The tension between the literal word and the speaker's intent is best seen in the laws of the harvest. If a person vows "until the kayitz (fig harvest)," and then moves from a valley to a mountain, the vow remains tied to the valley’s schedule. Rambam insists that the vow is a snapshot of the person's intent at the moment of utterance. You cannot "outrun" your vow by changing your physical location. The vow creates a private, immutable contract that ignores your subsequent life changes. The law binds you to the version of yourself that stood in that valley, not the version that currently stands on a mountain.

Two Angles

Rashi vs. Rambam on "The Day"

Rashi (on Nedarim 60a) often emphasizes the linguistic drift, focusing on how everyday speech deviates from the Torah's precision. For Rashi, the ambiguity is a sign of human imperfection that the law must mitigate. Rambam, conversely, views these laws as a system of classification. He is less interested in why we are imprecise and more interested in how we create a stable, predictable legal reality from that imprecision. Rambam’s focus is on the resultant status of the person: once the vow is spoken, it becomes an objective reality that overrides the speaker’s later confusion.

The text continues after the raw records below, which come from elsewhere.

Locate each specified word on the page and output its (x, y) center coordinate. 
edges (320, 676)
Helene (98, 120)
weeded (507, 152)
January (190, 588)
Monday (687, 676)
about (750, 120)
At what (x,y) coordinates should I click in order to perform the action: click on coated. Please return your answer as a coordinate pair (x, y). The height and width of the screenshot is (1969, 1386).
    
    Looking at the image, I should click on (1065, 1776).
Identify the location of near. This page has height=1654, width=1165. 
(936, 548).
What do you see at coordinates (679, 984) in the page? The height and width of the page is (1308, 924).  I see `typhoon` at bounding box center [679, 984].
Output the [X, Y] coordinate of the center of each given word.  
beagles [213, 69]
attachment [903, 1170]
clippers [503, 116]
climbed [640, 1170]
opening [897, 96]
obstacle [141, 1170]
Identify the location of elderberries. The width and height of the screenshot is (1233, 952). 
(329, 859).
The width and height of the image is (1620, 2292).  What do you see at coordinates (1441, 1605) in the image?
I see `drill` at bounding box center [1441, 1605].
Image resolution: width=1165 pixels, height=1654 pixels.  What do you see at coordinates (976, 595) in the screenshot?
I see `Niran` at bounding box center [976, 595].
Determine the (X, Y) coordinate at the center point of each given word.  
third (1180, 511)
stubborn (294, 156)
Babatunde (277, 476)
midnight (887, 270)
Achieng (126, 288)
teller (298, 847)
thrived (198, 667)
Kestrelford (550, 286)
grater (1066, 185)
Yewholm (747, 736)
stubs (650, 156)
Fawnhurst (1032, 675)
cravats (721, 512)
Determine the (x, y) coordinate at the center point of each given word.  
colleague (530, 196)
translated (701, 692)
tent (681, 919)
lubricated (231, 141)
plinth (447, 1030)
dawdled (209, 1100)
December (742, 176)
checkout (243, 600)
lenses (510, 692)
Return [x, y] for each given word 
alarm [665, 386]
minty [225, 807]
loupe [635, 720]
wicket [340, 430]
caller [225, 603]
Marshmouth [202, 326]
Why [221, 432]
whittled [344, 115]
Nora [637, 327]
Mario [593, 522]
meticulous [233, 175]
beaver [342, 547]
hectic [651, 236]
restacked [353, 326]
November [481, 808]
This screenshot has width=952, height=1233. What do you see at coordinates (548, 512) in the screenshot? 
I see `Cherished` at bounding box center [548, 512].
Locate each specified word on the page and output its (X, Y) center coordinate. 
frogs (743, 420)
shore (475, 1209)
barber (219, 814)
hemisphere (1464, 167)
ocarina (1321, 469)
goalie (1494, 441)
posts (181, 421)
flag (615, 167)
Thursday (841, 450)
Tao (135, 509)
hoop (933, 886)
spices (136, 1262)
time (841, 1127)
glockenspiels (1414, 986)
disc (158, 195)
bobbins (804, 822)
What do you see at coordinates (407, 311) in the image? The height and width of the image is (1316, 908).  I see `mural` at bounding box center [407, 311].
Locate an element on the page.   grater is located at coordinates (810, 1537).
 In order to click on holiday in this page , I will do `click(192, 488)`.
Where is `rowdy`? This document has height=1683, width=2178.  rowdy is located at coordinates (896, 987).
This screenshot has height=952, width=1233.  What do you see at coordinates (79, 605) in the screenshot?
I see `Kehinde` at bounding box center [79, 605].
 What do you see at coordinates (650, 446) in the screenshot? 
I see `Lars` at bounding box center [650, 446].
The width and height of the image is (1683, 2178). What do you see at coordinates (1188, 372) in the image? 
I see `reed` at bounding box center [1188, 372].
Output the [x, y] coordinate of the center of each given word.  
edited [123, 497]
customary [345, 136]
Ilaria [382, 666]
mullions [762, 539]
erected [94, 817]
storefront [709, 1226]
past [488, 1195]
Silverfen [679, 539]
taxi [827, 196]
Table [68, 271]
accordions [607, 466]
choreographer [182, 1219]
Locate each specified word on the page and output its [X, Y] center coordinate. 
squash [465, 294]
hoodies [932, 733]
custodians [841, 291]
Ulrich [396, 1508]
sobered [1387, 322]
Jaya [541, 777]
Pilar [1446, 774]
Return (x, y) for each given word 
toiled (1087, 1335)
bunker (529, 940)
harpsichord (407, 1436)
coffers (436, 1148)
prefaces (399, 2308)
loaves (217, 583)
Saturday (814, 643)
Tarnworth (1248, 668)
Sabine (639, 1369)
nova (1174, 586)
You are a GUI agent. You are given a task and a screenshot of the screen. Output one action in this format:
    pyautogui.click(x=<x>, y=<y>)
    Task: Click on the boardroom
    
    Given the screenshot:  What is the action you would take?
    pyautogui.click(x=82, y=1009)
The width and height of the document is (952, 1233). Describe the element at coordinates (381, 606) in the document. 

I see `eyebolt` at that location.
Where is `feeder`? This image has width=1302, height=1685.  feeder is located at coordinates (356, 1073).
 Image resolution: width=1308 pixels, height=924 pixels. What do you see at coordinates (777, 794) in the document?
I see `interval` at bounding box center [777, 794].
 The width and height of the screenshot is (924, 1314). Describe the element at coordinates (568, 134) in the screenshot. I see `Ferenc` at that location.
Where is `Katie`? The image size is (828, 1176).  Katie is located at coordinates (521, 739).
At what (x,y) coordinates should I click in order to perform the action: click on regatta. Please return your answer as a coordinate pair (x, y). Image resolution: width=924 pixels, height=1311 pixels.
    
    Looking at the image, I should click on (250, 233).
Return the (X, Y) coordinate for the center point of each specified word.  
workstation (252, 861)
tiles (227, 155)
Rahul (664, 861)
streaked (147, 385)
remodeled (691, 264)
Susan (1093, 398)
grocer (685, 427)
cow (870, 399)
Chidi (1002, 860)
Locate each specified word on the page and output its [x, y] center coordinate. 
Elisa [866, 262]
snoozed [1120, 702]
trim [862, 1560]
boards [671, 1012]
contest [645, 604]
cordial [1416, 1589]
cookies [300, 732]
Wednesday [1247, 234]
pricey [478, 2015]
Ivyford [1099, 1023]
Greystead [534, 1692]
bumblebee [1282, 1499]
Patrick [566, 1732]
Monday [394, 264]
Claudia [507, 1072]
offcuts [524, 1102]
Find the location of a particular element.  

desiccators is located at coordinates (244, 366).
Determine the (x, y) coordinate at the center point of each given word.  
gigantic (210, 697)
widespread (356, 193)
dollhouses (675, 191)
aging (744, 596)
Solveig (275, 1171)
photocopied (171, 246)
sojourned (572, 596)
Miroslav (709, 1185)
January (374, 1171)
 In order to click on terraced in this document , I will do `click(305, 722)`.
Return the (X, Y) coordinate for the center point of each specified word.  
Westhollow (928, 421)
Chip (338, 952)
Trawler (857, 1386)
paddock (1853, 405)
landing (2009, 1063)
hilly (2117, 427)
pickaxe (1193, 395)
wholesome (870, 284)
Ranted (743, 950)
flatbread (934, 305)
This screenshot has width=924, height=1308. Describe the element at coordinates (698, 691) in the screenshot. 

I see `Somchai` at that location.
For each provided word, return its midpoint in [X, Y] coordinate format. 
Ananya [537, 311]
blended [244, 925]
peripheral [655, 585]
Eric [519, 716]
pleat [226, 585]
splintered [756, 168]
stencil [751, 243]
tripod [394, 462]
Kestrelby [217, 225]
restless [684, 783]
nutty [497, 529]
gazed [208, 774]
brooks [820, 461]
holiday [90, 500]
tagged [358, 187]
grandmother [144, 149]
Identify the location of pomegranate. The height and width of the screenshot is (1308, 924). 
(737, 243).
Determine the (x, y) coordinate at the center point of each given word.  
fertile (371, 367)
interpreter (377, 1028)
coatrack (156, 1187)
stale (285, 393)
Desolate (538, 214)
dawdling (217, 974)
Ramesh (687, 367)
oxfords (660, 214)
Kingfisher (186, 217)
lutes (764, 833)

The Radbaz and the "Local" Reality

The Radbaz, a seminal commentator on Rambam, often challenges Rambam's rigid adherence to agricultural cycles when they seem counterintuitive. While Rambam ties the vow to the place of origin, the Radbaz pushes back, asking whether a vow taken in ignorance of local conditions—like a person vowing "until the rains" without knowing the local climate—should be held to the standard of a local expert or the speaker’s own limited knowledge. This debate highlights the core tension: is the law an objective, external reality, or is it a reflection of the speaker's subjective, and often flawed, understanding of the world?

Practice Implication

This section shapes decision-making by demanding meticulousness in communication. In modern life, we make "vows" daily—deadlines, commitments, and resolutions. Rambam teaches us that if we are vague ("I'll finish this by the end of the week"), we are creating a legal and moral liability for ourselves. The practice of "asking a sage" is, in modern terms, the practice of accountability. When we realize our commitments are ambiguous, we shouldn't just hope for the best; we should proactively clarify or retract to avoid the trap of our own imprecise language.

Chevruta Mini

  1. If a vow’s duration is based on a "fixed time" (like Pesach) vs. a "variable time" (like a harvest), does the difference in the source of the date change the sanctity of the vow? Why might Rambam treat a harvest-vow differently than a holiday-vow?
  2. Rambam says a father can nullify his daughter's vows, but a husband cannot nullify vows taken before marriage. What does this suggest about the "independence" of a person's word—is it something that can be "owned" or "transferred" between family members, or is the word inherently personal?

Takeaway

Your words create a lasting reality; in the absence of precision, the law will hold you to the most stringent interpretation to protect the integrity of your oath.